Were you capable of stooping to it, you could easily surround yourself with those who would fill the press with your laudations and seek to exalt you for what you have not done, rather than detract from the achievements which will make you and your army the subject of history, and object of the world’s admiration for generations to come.

I am truly sorry to know that you still feel the effects of the illness you suffered last spring, and can readily understand the embarrassments you experience in using the eyes of others, having been so much accustomed to make your own reconnoissances. Practice will, however, do much to relieve that embarrassment, and the minute knowledge of the country which you have acquired will render you less dependent for topographical information.

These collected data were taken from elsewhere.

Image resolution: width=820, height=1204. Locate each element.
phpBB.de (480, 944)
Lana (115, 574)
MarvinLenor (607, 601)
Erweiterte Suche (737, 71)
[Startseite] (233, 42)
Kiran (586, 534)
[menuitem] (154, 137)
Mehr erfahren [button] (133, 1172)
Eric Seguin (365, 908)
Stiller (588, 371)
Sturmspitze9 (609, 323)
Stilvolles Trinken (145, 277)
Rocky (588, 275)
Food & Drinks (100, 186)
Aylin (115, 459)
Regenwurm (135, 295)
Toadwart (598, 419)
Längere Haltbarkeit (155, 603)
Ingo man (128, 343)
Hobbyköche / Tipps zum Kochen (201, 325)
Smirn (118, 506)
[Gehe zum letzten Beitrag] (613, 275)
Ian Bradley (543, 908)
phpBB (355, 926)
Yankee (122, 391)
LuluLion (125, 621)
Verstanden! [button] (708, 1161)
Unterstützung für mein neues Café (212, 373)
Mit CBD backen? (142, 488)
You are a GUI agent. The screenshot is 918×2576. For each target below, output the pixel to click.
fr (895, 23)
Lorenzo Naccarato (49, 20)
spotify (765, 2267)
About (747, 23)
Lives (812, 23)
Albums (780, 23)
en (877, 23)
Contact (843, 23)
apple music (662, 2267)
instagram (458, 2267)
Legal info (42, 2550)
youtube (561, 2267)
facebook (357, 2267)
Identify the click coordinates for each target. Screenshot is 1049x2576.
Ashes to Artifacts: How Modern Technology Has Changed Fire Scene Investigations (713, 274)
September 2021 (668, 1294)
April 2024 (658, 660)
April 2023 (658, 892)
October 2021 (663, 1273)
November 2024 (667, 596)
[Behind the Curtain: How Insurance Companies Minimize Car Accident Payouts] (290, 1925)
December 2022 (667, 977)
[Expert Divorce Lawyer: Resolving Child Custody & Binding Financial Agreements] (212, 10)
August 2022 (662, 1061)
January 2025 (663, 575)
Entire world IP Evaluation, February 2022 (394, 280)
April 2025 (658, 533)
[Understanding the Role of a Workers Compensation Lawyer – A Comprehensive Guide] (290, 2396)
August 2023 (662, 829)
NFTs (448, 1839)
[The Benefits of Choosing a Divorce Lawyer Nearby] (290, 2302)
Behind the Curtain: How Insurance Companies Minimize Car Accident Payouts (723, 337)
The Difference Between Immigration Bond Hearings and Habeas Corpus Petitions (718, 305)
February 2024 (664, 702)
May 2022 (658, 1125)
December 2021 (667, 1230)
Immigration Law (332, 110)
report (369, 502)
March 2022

But suppose, my dear friend, that I were to admit, with all their implications, the points which you present, where am I to find that new commander who is to possess the greater ability which you believe to be required ? I do not doubt the readiness with which you would give way to one who could accomplish all that you have wished, and you will do me the justice to believe that, if Providence should kindly offer such a person for our use, I would not hesitate to avail of his services.

My sight is not sufficiently penetrating to discover such hidden merit, if it exists, and I have but used to you the language of sober earnestness, when I have impressed upon you the propriety of avoiding all unnecessary exposure to danger, because I felt your country could not bear to lose you. To ask me to substitute you by someone in my judgment more fit to command, or who would possess more of the confidence of the army, or of reflecting men in the country, is to demand an impossibility.

It only remains for me to hope that you will take all possible care of yourself, that your health and strength may be entirely restored, and that the Lord will preserve you for the important duties devolved upon you in the struggle of our suffering country for the independence of which we have engaged in war to maintain.

As ever, very respectfully and truly,

(Signed) JEFFERSON DAVIS.

I take back my words about the Confederates States of America. Even in the South, there were Archangels, and there were also malignant spirits.